本文
================================

ハードシェルパンツは縁の下の力持ち?
PEAKS 編集部
- 2020年10月30日
文◉吉澤英晃 Text by Hideaki Yoshizawa
イラスト◉田中 斉 Illustlation by Hitoshi Tanaka
出典◉PEAKS 2019年11月号 No.12
雪山登山の花形的ウエアといえば、ハードシェルジャケットと答える人は多いはず。目立つアイテムなので、山中で登山者とすれ違うときなど、どこのメーカーを着ているのか、ついつい上半身を確認してしまう。
そういう服はこだわりも強くなるもので、新調するときは穴が開くまでカタログを眺め、幾度となくお店へ足を運んでは試着を繰り返して吟味していることだろう。
そんなスター選手的なジャケットの下で、影が薄い存在がハードシェルパンツだ。
実際、ほかの登山者が履いているパンツを興味深く確認したことは、ほとんどない。
色合いはブラックやグレーが多く、形状も似たようなものばかりなので、あれがほしいとか、これがほしいとか、メーカーやモデルによって悩む機会も少なく、購入時の決定打は、サイズが合うか合わないかになることが多い。
しかし、目立つジャケットよりもはるかに重要なウエアこそ、慎ましく身を潜めているハードシェルパンツではないだろうか。ジャケットは暑ければ脱いだりするが、パンツは一度着てしまえば山行中に脱ぐことはなく、深雪や湿雪から絶えず下半身を守り続け、鋭利なギアからのダメージにも文句を言わず耐えている。そんな縁の下の力持ちに今回は注目してみよう。
カラーはさておき、形状はふたつに大別できる。一般的なパンツタイプか、ビブタイプかだ。パンツタイプはさておき、ビブタイプはなじみの薄い人が多いだろう。かくいう自分も履いたことがないので、正直メリットがわからない。ここはビブタイプを愛用している道具にも詳しい知人に聞いてみた。
「スキーで滑ってコケたときに、お尻や背中から雪が入らないのがいいね。パンツがずり落ちることがなくて、背中が出ないのもメリットかな」。
なるほど、ビブタイプがバックカントリー向けのモデルに多いことに合点がいく。「腰より上の素材は、ゴアテックスからメッシュのものまでさまざま。ビブが取り外せるものもある。各社工夫しているポイントだね」。
滑りメインの人は、ビブの作りに着目して選ぶといいようだ。でも、ビブタイプはやはりトイレに行きづらいのだとか。これが最大のネックであることは間違いない。
内側の作りを見てみると、インナーゲイターの有無で差異がある。
インナーゲイターがあれば靴の中に雪が入らないので、単体のゲイターは不要と思う人もいるはずだが、これは半分正解で半分間違いだと感じている。

================================

記録データ
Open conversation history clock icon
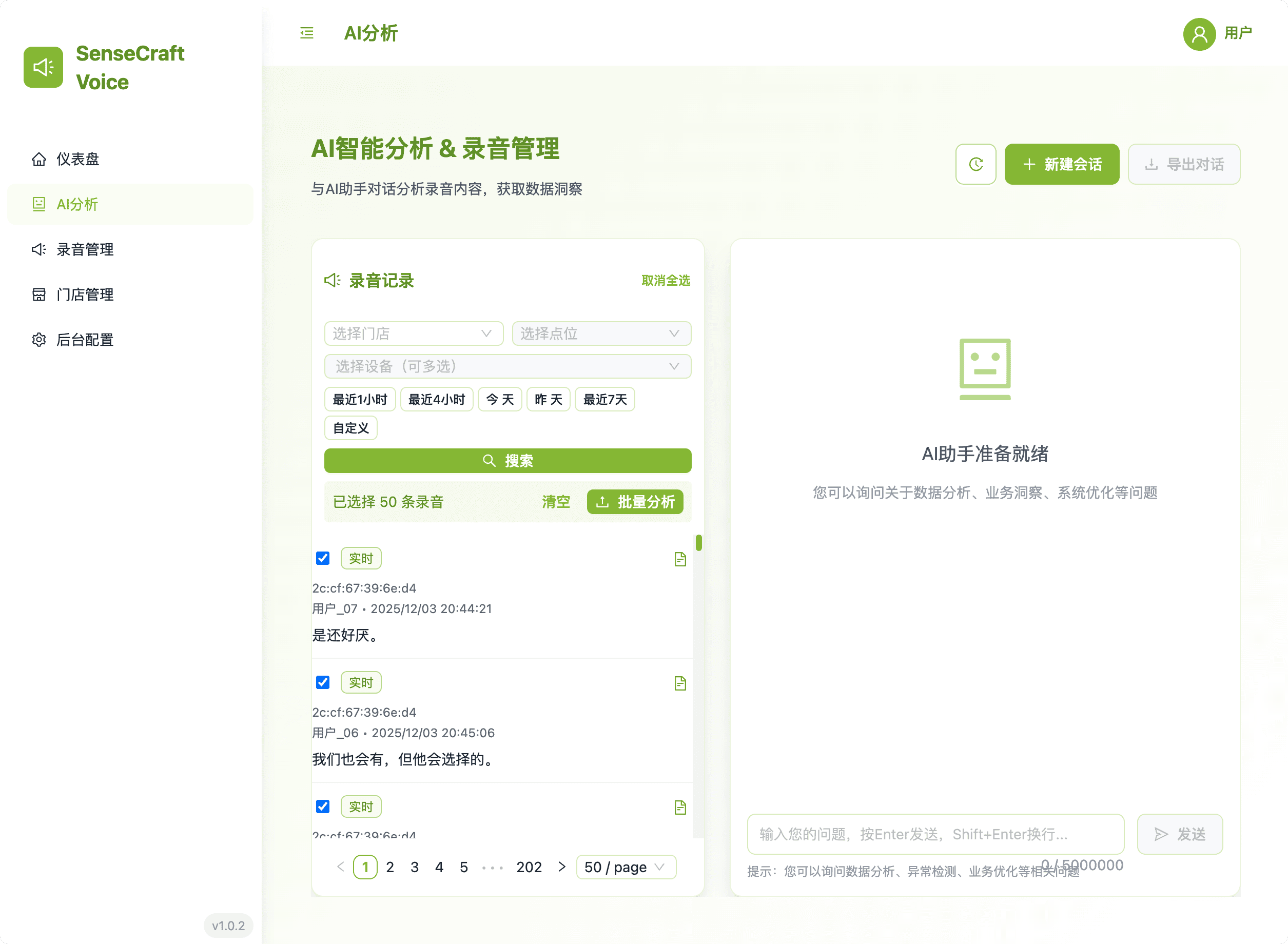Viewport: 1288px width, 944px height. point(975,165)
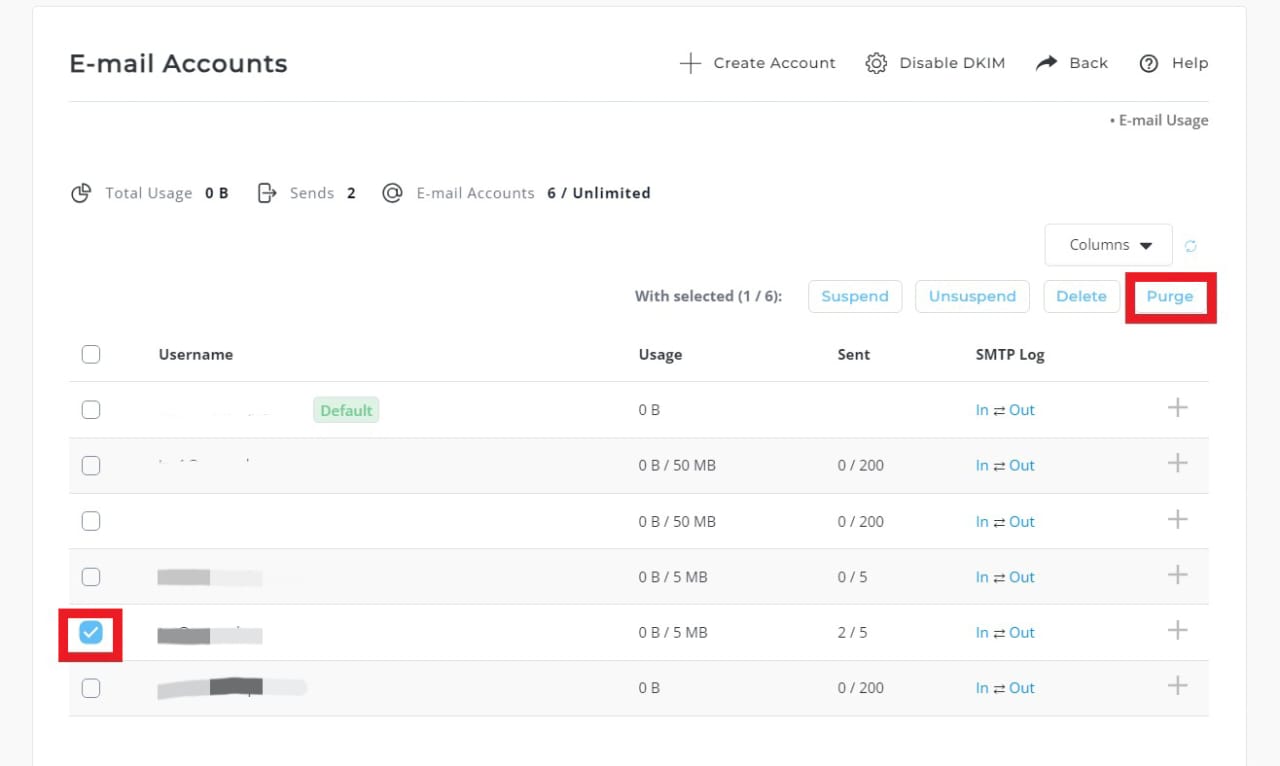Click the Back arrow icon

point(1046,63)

================================

やること
• 1. ハードシェルパンツの記事のうち、「カラーはさておき、形状はふた」から「が出ないのもメリットかな」。」までを、その終わりの語句も含めてそのまま書き写してください。
• 2. ハードシェルパンツの記事を、最後の文のあとから書き継いでください。
資料は使わなくてかまいません。

各問の答え
• 1.
カラーはさておき、形状はふたつに大別できる。一般的なパンツタイプか、ビブタイプかだ。パンツタイプはさておき、ビブタイプはなじみの薄い人が多いだろう。かくいう自分も履いたことがないので、正直メリットがわからない。ここはビブタイプを愛用している道具にも詳しい知人に聞いてみた。
「スキーで滑ってコケたときに、お尻や背中から雪が入らないのがいいね。パンツがずり落ちることがなくて、背中が出ないのもメリットかな」。

• 2.
トレースがバッチリついている人気エリアや、踝程度のラッセルですむような山域ならインナーゲイターだけでも十分だが、胸より高い深雪に阻まれて全身ラッセルを強いられるような状況下では、やはりゲイターはマストアイテム。
雪のなかでもがいて高価なパンツをクランポンの歯で破く心配も少なくなる。そのため個人的な意見としては、あったらうれしいけど、なくてもいい、といった感じだ。
最後に太腿の外側に目を向けてみよう。ベンチレーションになるサイドファスナーを備えているモデルが多く、なかにはフルオープンタイプのものもある。じつはこのフルオープンが謎だった。
メーカーのカタログなどには、〝クランポンやスキーを履いたまま着脱できる〞〝天候に合せてレイヤリングを調整できる〞などと書かれているが、山行中にパンツを脱ごうと思ったことは一度もない。
所属している山岳会のメンバーに尋ねてみても、テントの中で脱ぐ人はいたが、行動中は履きっぱなしの人がほとんど。知り合いの登山ガイドに聞いてみても「脱ぐことはないね。昔は一度履いたら二度と脱ぐなと教わったよ」と言う。
ここは道具に精通している登山用具専門店のスタッフに謎を説いてもらおう。
「たとえば厳冬期の八ヶ岳・赤岳を目指すような場合、雪が少ない美濃戸口から赤岳山荘まではトレッキングパンツで歩き、山深くなる赤岳山荘から先は靴を脱がずにハードシェルパンツを履いてから歩き出す、といった使い方にオススメです」とのこと。
たしかに、出発時は雪が少ない登山道は数多くある。柔軟に考えればフルオープンタイプの活用シーンは意外と身近にあるのかもしれない。
あれこれ考え始めると、ハードシェルパンツにもこだわりが持てそうだ。パンツも厳選してあげれば、快適な登山を提供してくれるはず。さまざまなモデルを見比べて、ベストな一着を手に入れよう。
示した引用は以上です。